The judge who wrote the opinion of the Tax Court regarded the statute as compelling him to construe the statute literally and to hold that the period of two and one-half months expired at noon on March 16th as that month had 31 days. He placed his decision that the payment was not within that period on the ground that the taxpayer had not met the burden of showing that the payment on March 16 was made before noon.

Treasury Regulations 101 promulgated under the Revenue Act of 1938, Art. 24-6 related to disallowance of deductions for unpaid expenses and interest under Section 24(c) of that Act. They contained an example in which the deductibility of interest by a corporation in the computation of its net income for the year 1938 was involved and said that: "In the event the * * * Corporation should pay such interest after March 15, 1939, no deduction therefor would be allowable in computing its net income for the year in which the payment was made." While Judge Kern, who wrote the opinion for the Tax Court, did not rely on the statement in Art. 24-6 of the Regulations and indeed regarded it as contrary to the provisions of Section 24(c)(1) of the Revenue Act, we regard it as a permissible and practically desirable interpretation of that section. Moreover, it is to be observed that the judges of the Tax Court who concurred in the decision did not adopt the opinion of Judge Kern but concurred only in the result. We should suppose their action might well have been due to a disapproval of treating the period as expiring at a particular hour on March 16 and thus placing upon the taxpayer the burden of showing that the payment was actually made before that hour.
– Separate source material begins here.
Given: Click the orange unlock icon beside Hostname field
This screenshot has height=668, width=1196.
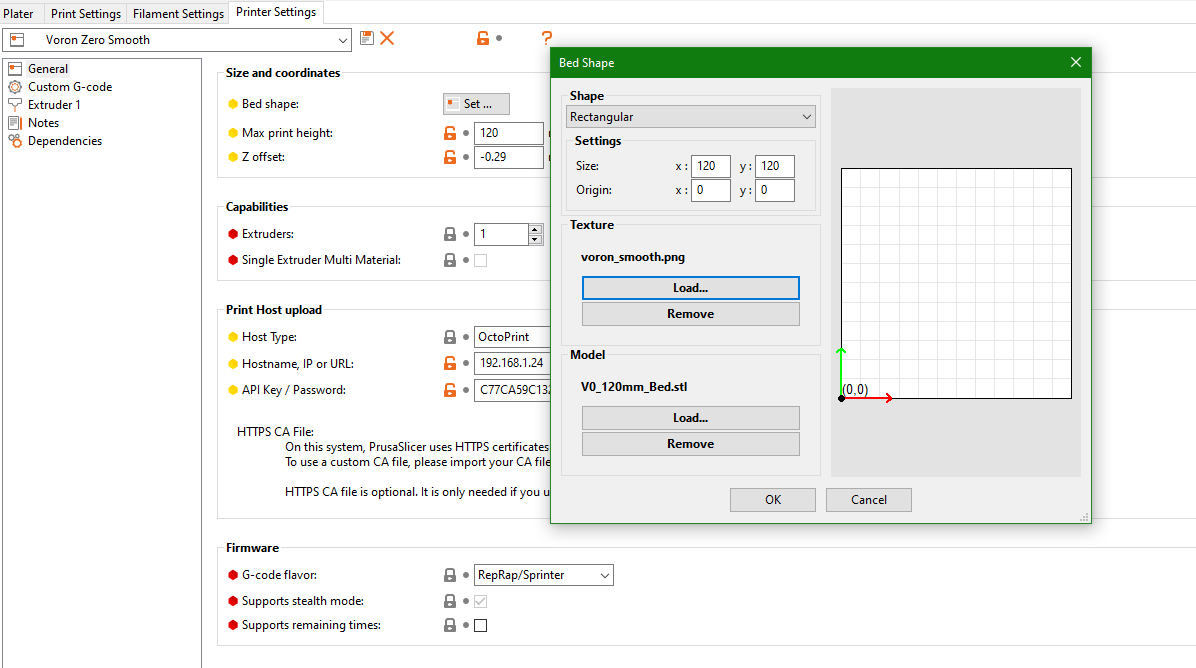Looking at the screenshot, I should (x=450, y=364).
Judge Kern's interpretation of the Act seems practically most undesirable and also quite out of accord with the general use of the 15th of the month as the determinative date generally applicable to the payment of income taxes. For this reason we hold that March 15 was the last day under which payment might be made by the taxpayer for purposes of deduction of business expenses incurred during the year 1938 and that any time on March 16 was beyond the limit fixed by the Act.

In respect to the question whether Sussman was entitled to include the payment of $1900 as gross income in his 1938 return we hold that the Tax Court was justified in finding that he was not entitled to file his income tax return on an accrual basis, and hence could not include the $1900 as income until 1939 when he received it. His own evidence was conflicting and the finding of the Tax Court is supported by the fact that in his original return for 1938 he did not report his salary of $1900 as income for that year.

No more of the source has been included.